Au Parlement, le mardi 17 mars, le ministre de l’Agroindustrie, Arvin Boolell, a posé les bases d’un changement de cap. Dans une réponse détaillée, il a confirmé que l’État mauricien s’apprête à engager une action contre le propriétaire et les parties associées, tout en préparant une mise en demeure formelle contre Okiyo Maritime Corporation. En parallèle, il a indiqué que la société a fait appel dans les procédures en cours, prolongeant un contentieux déjà complexe.

Le cœur de la stratégie mauricienne est désormais clair : faire tomber le plafond d’indemnisation. Mais la tâche est ardue. En droit maritime, il ne suffit pas de démontrer une erreur. Il faut prouver une faute qualifiée – une négligence grave ou une conduite téméraire en connaissance des risques. Les enquêtes techniques pointent vers des défaillances humaines : dérive du navire hors des routes commerciales, inattention de l’équipage, retard dans la réaction. Mais transformer ces éléments en preuve juridique suffisante est un défi. En face, le dispositif est solide. Il inclut non seulement l’armateur, mais aussi l’opérateur, Mitsui O.S.K. Lines, et surtout l’assureur, Japan P&I Club, acteur clé du système mondial d’indemnisation maritime.

Cas d’école

Le Wakashio devient ainsi un cas d’école. Comme l’Erika ou le Prestige avant lui, il pose une question fondamentale : les règles actuelles sont-elles adaptées aux catastrophes environnementales modernes ? À Maurice, la réponse politique semble tranchée. Les débats parlementaires traduisent une volonté de ne pas clore le dossier sur un compromis minimal. L’objectif n’est plus seulement d’indemniser, mais de faire jurisprudence – de créer un précédent capable de redéfinir les rapports entre États victimes et acteurs du transport maritime.

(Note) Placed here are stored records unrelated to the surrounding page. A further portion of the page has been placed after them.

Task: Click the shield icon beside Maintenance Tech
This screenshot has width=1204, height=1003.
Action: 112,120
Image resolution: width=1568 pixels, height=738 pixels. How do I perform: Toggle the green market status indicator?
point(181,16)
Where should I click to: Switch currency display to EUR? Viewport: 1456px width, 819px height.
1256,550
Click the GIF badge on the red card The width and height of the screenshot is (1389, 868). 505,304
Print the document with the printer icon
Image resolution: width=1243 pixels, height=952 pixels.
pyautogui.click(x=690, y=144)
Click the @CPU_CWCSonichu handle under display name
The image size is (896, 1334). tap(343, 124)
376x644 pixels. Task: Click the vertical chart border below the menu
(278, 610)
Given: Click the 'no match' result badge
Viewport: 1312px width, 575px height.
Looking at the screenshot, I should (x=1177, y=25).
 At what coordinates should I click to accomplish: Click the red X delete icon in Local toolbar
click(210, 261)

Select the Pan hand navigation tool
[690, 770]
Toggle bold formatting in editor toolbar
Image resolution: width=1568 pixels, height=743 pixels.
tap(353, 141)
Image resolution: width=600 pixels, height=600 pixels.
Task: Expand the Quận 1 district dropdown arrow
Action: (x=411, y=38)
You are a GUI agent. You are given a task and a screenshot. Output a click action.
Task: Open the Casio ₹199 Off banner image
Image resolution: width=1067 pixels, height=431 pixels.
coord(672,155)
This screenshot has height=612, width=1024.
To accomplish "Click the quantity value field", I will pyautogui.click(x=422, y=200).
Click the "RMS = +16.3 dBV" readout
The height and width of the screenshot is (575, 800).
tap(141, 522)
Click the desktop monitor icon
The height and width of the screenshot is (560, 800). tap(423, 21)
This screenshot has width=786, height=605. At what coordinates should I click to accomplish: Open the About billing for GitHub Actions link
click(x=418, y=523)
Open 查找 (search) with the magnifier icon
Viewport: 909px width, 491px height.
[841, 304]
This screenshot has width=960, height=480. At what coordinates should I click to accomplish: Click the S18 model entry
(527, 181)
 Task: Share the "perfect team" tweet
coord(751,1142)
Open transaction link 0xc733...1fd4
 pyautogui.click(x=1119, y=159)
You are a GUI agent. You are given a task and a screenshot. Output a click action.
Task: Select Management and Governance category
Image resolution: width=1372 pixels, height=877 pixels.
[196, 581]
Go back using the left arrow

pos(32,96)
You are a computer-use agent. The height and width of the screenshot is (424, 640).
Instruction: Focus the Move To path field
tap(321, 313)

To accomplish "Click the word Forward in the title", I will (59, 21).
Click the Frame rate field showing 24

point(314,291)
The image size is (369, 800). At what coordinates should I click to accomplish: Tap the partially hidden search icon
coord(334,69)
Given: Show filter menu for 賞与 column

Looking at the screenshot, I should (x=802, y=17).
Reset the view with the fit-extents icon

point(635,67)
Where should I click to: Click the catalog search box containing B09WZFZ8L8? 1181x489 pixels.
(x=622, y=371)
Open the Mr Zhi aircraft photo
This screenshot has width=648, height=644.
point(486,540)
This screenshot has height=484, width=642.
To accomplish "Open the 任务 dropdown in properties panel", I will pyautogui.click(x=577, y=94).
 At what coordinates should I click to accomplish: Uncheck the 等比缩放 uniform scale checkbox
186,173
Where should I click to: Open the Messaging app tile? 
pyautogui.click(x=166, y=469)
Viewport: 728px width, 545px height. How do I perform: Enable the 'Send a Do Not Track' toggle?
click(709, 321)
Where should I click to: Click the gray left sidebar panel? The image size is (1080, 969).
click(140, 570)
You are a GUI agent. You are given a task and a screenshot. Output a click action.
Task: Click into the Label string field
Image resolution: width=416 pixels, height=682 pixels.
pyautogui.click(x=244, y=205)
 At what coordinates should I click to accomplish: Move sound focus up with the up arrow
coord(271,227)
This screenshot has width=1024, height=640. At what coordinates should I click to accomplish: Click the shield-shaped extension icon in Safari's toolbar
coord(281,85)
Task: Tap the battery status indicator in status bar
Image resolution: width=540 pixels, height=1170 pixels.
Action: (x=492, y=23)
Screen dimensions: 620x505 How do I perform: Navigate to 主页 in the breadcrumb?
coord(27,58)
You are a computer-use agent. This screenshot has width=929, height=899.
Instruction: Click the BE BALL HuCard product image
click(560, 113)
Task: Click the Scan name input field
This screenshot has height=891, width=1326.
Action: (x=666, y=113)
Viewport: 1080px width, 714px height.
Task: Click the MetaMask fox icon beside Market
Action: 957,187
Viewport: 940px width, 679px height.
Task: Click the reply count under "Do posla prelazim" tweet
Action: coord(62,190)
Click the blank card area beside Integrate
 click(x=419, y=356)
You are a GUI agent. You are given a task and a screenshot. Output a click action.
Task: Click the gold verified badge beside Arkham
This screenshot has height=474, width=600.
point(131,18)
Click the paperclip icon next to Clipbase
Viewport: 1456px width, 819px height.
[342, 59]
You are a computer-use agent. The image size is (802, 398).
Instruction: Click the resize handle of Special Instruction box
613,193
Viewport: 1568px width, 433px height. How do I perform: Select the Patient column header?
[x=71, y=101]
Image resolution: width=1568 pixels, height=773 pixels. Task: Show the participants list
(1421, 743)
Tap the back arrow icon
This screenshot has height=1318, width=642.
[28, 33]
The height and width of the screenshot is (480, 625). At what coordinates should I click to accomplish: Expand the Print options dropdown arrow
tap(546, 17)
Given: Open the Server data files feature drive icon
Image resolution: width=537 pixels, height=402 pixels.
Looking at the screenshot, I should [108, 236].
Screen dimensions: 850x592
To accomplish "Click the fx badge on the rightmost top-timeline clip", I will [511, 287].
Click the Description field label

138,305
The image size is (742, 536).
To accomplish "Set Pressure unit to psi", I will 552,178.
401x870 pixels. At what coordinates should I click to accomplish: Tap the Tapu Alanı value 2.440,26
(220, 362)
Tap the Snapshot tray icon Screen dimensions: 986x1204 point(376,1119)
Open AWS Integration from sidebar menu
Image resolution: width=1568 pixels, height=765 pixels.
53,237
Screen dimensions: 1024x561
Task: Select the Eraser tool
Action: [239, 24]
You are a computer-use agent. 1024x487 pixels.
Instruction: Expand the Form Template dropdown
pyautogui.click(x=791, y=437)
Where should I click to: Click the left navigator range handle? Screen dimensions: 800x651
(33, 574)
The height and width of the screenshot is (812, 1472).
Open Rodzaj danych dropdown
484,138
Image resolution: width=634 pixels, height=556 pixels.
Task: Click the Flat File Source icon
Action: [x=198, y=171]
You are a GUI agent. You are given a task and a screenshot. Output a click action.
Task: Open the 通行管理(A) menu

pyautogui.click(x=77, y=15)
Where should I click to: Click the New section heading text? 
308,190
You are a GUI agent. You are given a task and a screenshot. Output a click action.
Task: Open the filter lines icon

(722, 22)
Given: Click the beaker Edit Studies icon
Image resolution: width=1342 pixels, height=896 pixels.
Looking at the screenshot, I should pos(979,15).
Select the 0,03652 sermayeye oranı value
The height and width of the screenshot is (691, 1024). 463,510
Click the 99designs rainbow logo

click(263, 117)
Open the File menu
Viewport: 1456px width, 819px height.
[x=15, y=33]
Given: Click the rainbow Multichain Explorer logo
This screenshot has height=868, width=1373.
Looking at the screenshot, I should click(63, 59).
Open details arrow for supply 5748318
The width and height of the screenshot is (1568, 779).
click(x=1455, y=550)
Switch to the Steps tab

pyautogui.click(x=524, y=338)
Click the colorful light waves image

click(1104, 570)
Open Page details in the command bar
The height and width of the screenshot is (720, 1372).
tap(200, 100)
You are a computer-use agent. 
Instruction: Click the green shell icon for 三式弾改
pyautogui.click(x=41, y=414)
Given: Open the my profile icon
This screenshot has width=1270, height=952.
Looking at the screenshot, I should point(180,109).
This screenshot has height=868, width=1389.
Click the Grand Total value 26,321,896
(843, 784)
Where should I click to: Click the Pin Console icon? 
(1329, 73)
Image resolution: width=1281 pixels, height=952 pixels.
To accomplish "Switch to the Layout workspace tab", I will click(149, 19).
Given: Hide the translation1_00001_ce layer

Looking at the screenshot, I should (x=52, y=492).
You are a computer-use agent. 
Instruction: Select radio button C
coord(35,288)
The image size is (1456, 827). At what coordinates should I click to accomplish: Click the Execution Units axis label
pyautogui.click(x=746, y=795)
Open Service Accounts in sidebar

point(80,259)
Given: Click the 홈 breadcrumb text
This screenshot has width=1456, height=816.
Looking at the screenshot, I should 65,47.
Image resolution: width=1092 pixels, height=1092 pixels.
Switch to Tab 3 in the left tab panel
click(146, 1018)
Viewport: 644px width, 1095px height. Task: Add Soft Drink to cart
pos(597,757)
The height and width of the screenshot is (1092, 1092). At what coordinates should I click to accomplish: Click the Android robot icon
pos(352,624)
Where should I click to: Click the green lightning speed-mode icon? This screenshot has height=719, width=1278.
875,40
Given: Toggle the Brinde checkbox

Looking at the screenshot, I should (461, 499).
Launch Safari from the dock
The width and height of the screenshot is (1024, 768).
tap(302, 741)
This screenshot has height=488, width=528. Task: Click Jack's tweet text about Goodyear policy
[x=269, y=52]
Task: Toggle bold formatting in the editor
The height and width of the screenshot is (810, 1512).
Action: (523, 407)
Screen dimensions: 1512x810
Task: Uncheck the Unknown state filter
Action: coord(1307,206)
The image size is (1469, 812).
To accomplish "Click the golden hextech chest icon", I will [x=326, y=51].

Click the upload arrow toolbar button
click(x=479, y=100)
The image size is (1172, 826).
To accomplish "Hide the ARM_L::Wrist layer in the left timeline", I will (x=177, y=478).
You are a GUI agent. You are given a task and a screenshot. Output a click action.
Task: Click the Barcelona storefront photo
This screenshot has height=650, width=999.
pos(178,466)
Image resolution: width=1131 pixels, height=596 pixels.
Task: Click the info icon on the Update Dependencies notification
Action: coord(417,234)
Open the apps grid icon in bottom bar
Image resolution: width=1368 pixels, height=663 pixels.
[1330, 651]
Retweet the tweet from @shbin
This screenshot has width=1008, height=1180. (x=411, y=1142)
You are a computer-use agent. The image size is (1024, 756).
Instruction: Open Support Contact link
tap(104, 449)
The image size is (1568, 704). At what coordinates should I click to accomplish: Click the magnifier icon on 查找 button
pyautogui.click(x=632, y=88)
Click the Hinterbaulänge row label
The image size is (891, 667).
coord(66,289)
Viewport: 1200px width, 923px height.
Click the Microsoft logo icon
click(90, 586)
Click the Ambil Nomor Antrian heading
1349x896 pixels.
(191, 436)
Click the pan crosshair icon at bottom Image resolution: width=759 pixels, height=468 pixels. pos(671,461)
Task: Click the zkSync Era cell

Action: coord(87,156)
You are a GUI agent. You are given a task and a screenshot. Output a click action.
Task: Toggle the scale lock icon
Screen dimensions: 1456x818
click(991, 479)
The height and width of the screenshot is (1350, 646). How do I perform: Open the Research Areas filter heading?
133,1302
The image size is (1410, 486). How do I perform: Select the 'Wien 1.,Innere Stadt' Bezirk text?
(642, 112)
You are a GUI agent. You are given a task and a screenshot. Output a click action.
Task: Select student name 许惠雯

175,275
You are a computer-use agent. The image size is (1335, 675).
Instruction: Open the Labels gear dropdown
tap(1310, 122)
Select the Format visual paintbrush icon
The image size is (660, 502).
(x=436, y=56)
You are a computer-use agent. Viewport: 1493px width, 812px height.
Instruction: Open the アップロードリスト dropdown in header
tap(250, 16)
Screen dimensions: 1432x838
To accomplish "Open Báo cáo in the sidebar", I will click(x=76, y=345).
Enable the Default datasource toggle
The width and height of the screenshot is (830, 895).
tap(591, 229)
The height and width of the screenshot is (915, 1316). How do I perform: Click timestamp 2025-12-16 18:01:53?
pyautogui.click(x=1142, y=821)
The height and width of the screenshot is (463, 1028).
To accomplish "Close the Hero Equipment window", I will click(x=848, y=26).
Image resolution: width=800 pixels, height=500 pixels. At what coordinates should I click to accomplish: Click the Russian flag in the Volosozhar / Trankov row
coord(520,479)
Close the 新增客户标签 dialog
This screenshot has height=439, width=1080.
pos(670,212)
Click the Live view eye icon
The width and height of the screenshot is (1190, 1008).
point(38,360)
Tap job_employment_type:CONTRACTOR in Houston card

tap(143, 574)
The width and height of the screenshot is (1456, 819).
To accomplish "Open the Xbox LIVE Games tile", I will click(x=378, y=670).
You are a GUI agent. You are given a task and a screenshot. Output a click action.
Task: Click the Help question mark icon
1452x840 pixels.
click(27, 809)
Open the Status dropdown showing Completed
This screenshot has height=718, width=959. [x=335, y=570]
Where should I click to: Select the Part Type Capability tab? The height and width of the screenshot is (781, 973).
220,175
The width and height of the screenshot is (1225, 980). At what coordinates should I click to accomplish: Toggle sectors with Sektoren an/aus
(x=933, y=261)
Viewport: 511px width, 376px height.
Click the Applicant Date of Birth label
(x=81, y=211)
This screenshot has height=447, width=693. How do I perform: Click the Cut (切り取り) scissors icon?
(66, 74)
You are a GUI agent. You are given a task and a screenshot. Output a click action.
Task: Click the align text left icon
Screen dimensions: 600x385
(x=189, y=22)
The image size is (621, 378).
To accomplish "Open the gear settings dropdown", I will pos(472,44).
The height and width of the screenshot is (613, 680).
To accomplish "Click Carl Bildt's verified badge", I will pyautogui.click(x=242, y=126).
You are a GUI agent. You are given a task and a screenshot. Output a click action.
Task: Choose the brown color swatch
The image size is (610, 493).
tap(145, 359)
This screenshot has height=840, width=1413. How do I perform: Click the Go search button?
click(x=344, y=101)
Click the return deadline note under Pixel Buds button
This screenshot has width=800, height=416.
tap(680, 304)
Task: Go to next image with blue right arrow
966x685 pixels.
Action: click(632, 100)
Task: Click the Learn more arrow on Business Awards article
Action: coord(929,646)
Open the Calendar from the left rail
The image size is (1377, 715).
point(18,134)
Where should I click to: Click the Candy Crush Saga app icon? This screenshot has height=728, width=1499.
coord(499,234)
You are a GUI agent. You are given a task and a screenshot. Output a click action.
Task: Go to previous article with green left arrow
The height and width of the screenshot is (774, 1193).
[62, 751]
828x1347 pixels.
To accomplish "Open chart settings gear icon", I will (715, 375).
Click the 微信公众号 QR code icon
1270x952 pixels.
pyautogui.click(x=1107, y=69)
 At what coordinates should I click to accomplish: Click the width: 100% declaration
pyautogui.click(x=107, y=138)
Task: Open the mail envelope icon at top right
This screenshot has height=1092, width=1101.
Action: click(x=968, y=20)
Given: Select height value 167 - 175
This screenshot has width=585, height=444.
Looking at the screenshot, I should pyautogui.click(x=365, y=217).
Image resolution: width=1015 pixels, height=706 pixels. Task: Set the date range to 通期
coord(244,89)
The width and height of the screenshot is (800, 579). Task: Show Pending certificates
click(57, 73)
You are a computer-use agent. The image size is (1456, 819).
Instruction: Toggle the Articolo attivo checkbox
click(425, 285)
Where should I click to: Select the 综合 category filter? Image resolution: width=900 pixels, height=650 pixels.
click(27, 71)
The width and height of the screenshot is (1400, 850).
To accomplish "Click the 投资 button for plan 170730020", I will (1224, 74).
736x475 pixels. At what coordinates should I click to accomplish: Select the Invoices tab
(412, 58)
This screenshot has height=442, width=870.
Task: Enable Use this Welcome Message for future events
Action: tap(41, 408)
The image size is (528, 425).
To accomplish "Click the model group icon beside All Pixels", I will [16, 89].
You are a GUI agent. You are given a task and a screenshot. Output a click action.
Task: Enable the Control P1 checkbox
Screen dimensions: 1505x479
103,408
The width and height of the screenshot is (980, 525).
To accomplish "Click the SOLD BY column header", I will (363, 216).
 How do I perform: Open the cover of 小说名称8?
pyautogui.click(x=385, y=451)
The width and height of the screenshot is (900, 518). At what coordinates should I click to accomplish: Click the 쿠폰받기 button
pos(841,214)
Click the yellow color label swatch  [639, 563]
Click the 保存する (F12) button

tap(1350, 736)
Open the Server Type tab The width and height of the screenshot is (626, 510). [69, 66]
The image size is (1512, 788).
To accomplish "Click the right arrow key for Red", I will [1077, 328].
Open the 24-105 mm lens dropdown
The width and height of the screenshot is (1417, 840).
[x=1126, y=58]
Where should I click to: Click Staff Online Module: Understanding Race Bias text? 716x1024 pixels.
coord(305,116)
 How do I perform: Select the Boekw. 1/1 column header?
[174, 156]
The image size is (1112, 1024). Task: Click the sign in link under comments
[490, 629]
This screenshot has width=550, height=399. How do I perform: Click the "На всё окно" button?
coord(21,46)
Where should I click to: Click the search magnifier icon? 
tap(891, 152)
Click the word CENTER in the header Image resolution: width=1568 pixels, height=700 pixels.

Car derrière les procédures, il y a une réalité humaine. Des pêcheurs qui ont perdu des mois de revenus. Des lagons dont l’équilibre reste fragiles. Des mangroves qui respirent encore difficilement sous la surface. Et une question, persistante : la réparation peut-elle être à la hauteur du préjudice ? Le Wakashio est entré dans un temps long. À court terme, les procédures judiciaires vont s’intensifier : actions civiles, appels, négociations. À moyen terme, des arbitrages internationaux pourraient s’imposer. À long terme, les impacts écologiques – et donc les revendications – pourraient s’étendre sur plusieurs décennies. Car les hydrocarbures enfouis dans les sédiments ne disparaissent pas avec le temps politique. Ils suivent un autre calendrier, celui de la nature.

Aujourd’hui, le Wakashio n’est plus visible depuis la côte. L’eau est redevenue claire, les plages fréquentées. Mais sous la surface – dans les mangroves, dans les tribunaux, dans les archives parlementaires – le dossier reste ouvert. Et désormais, la question n’est plus seulement de savoir ce qui s’est passé en 2020. C’est de savoir si, face à une catastrophe de cette ampleur, le droit international peut encore rendre une justice à la hauteur de la mer qu’il prétend protéger.